Hyperelliptic curves, minitwistors, and spacelike Zoll spaces
Nobuhiro Honda
TL;DR
The paper constructs compact minitwistor spaces from real hyperelliptic curves of genus $g>1$ and uses them to generate a family of Lorentzian Einstein-Weyl structures on 3-manifolds diffeomorphic to $\mathbb{S}^2\times I$, all real analytic and admitting an $\mathbb{S}^1$-action. It shows every EW space in the family is spacelike Zoll (all spacelike geodesics are closed and simple) and that the moduli space of these EW structures has dimension $2g-1$, mirroring the complex-structure moduli of the underlying hyperelliptic curves. The construction hinges on a detailed real Abel–Jacobi analysis, Seifert surfaces in the Jacobian, and a nuanced completion of the minitwistor spaces by incorporating irregular minitwistor lines; the results tie into Hitchin’s work on ALE instantons and reveal a close relation to the A-type instanton settings.

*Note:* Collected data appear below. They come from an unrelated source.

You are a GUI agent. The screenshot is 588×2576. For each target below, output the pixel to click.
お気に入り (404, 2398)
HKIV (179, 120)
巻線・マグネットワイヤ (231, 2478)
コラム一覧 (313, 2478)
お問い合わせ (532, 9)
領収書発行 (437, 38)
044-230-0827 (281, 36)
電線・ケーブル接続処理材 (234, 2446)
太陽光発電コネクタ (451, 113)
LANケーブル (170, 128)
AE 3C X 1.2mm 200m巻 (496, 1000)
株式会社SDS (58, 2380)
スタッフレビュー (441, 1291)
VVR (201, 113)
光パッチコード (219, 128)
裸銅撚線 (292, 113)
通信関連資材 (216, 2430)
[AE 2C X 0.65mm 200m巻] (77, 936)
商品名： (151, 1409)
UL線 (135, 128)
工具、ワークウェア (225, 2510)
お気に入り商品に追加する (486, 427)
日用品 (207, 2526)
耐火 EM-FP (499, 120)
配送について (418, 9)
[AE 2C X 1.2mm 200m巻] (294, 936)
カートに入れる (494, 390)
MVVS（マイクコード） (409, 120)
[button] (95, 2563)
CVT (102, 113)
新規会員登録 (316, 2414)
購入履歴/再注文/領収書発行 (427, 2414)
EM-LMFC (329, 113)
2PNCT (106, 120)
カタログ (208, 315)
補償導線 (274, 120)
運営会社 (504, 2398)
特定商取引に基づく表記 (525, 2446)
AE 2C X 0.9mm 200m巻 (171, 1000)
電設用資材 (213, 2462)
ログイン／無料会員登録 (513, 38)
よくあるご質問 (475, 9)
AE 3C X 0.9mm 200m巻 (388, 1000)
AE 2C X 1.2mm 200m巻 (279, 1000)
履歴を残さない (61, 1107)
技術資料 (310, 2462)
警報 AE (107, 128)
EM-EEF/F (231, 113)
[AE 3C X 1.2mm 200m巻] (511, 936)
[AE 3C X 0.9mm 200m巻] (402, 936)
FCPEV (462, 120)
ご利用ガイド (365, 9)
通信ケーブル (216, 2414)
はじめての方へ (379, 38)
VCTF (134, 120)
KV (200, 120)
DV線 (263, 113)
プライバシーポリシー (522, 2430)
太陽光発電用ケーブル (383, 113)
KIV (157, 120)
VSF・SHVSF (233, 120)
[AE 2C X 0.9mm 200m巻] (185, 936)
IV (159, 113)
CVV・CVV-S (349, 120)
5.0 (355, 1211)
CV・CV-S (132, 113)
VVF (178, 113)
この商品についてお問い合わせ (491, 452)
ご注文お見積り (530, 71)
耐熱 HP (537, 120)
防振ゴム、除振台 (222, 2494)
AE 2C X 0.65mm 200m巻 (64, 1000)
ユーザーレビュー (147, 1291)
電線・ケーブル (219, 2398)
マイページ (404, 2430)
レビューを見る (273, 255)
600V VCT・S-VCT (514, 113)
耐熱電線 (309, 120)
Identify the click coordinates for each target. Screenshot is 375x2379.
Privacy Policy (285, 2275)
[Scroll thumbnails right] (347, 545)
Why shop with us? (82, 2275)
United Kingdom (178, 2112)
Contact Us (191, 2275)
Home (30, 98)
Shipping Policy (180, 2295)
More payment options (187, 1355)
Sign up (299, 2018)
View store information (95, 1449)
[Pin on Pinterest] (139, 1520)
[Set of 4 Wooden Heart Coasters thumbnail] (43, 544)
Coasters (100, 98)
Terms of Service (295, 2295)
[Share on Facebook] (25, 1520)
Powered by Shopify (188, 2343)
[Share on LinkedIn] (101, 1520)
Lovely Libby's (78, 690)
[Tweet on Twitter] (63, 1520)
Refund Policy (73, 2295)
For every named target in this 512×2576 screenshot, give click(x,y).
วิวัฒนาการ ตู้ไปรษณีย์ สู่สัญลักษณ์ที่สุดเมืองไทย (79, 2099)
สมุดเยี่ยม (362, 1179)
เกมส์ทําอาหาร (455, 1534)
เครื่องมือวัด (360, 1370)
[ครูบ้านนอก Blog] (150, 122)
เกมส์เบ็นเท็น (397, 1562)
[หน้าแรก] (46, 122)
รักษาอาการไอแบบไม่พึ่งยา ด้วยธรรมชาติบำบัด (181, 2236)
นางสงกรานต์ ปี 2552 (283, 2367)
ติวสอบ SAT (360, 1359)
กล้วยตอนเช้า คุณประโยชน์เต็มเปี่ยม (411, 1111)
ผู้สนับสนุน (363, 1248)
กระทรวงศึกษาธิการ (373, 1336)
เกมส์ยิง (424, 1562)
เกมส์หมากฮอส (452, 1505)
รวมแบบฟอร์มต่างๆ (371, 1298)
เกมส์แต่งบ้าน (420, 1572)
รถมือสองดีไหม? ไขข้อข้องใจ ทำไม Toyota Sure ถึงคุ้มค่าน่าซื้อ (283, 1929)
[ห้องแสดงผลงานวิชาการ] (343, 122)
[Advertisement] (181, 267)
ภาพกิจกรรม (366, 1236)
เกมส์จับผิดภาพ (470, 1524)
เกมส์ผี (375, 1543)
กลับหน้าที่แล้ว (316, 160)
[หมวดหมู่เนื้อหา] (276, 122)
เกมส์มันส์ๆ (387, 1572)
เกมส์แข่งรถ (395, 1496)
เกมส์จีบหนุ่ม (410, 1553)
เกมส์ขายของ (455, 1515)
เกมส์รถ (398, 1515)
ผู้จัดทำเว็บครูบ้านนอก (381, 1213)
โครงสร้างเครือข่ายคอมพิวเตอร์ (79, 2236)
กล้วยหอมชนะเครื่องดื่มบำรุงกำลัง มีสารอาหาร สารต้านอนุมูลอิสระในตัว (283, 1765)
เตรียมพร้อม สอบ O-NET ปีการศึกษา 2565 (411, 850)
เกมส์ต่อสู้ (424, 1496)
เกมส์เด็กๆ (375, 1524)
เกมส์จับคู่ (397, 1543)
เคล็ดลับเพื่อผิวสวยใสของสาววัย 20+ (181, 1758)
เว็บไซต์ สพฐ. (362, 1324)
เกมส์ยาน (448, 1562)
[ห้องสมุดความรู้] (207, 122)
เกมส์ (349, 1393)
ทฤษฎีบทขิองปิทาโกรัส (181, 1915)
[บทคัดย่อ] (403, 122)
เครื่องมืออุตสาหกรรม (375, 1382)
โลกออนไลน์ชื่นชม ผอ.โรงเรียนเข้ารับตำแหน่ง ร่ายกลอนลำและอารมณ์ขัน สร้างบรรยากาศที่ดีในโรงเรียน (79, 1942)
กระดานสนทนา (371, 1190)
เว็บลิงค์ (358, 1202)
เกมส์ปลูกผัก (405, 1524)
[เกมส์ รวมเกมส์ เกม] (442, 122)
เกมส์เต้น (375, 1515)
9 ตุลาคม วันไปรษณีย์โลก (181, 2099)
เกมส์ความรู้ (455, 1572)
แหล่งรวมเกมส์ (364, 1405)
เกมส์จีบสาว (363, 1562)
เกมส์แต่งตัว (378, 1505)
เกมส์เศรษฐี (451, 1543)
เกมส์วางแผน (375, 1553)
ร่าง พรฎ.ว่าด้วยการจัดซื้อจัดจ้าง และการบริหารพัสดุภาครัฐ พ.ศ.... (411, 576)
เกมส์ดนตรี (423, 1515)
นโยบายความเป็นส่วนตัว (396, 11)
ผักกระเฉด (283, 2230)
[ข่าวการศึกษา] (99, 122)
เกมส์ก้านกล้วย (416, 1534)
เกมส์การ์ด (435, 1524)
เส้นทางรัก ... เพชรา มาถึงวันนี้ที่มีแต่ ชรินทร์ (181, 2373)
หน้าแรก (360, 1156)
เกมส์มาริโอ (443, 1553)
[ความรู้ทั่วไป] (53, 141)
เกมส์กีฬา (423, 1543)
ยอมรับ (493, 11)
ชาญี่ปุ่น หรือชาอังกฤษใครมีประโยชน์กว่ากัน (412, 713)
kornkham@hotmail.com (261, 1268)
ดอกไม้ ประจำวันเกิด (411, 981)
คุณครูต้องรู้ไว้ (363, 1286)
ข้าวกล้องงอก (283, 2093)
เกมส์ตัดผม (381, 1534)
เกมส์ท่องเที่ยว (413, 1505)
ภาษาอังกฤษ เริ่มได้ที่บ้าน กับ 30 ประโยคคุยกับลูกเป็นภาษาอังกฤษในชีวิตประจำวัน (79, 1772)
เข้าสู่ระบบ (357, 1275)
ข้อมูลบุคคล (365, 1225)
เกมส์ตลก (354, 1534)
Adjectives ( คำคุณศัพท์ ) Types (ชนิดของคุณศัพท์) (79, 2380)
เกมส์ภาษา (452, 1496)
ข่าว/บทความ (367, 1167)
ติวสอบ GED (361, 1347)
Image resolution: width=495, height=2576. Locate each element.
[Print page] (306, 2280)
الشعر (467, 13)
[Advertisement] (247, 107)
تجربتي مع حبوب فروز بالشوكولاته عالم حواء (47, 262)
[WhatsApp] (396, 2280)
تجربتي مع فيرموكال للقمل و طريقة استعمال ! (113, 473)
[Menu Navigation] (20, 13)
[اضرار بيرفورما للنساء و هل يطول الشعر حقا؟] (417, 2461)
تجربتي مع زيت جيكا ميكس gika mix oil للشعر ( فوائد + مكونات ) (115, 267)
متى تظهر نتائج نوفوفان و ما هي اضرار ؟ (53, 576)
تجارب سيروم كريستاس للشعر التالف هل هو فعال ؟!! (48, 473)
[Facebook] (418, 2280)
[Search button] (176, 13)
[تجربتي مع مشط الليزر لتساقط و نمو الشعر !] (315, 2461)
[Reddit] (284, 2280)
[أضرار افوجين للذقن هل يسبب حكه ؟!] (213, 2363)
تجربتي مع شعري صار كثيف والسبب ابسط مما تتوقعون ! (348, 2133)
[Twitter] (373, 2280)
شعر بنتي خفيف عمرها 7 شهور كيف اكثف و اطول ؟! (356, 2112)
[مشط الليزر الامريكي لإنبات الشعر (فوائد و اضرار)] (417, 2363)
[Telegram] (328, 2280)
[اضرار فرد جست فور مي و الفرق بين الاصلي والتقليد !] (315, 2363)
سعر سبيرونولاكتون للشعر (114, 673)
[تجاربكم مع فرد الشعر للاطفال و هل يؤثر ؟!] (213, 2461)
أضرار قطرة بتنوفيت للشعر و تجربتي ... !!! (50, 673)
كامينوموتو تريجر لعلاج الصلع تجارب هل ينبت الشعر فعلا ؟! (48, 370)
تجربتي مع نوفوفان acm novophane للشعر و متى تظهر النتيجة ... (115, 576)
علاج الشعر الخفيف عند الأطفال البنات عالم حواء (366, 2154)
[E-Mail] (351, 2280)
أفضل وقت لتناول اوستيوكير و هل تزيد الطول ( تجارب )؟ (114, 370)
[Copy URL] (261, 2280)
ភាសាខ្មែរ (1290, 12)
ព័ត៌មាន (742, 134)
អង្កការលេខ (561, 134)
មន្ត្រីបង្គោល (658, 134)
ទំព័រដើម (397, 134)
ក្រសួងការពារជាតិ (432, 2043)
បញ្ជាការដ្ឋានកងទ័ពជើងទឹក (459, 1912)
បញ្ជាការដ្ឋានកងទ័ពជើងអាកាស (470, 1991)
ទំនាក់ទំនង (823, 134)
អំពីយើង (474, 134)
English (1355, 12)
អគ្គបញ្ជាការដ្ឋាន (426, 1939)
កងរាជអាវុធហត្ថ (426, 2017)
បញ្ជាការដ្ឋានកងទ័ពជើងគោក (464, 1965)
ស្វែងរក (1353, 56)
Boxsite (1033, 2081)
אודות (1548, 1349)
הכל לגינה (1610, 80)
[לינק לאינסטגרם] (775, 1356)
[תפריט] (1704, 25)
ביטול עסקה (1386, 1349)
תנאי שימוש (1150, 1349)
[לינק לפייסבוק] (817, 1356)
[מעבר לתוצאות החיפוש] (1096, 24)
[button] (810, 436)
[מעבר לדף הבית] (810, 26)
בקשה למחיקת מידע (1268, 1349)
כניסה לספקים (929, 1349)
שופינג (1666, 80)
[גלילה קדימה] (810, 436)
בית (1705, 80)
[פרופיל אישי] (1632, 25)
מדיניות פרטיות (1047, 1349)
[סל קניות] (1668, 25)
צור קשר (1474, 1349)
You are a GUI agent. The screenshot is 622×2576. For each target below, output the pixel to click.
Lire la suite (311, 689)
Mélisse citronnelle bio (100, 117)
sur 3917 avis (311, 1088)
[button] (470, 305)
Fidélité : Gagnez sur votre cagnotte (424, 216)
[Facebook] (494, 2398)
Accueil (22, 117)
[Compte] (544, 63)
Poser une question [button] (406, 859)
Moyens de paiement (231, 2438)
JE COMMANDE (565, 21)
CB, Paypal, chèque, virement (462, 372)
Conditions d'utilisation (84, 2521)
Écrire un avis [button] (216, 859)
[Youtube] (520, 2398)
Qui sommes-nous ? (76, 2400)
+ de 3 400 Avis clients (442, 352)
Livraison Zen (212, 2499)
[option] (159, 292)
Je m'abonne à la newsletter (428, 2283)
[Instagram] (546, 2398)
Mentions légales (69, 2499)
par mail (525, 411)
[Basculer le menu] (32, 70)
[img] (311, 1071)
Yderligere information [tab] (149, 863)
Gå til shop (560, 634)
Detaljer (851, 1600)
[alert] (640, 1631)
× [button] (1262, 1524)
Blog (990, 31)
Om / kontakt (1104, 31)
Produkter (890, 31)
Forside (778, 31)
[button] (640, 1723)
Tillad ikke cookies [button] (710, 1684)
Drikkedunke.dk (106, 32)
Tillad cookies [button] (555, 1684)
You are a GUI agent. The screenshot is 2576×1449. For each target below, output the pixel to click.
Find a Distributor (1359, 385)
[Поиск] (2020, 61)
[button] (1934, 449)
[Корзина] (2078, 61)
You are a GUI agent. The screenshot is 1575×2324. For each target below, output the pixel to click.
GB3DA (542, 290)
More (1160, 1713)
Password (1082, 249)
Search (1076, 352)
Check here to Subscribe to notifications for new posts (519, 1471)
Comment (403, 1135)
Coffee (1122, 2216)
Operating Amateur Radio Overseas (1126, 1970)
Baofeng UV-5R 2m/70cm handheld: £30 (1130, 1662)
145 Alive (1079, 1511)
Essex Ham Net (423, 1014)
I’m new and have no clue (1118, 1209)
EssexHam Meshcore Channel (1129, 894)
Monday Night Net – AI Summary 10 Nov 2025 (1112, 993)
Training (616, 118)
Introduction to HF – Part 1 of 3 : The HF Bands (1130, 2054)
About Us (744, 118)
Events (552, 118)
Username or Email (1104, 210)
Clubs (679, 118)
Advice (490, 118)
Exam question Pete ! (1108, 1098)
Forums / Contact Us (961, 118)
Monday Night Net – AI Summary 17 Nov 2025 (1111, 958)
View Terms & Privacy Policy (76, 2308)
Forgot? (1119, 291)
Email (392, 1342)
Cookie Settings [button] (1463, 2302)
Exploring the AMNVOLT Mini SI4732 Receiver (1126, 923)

Overall, the work extends EW geometry from genus one to higher genus, providing a rich link between hyperelliptic geometry, minitwistor theory, and Lorentzian Zoll phenomena with explicit moduli and automorphism structures.
Abstract
We construct a compact minitwistor space from a hyperelliptic curve with real structure and show that it yields a lot of new Lorentzian Einstein-Weyl spaces all of which are diffeomorphic to the 3-dimensional deSitter space. These structures are real analytic, admit a circle symmetry and moreover, all their spacelike geodesics are closed and simple. The number of the nodes of minitwistor lines on the minitwistor space is equal to the genus of the hyperelliptic curve and is taken arbitrarily. These Einstein-Weyl structures deform as the hyperelliptic curves deform, and so have $(2g-1)$-dimensional moduli space, where $g$ is the genus of the hyperelliptic curve. A relationship between the minitwistor spaces recently obtained by Hitchin from ALE gravitational instantons is also given for A$_{\rm odd}$-type.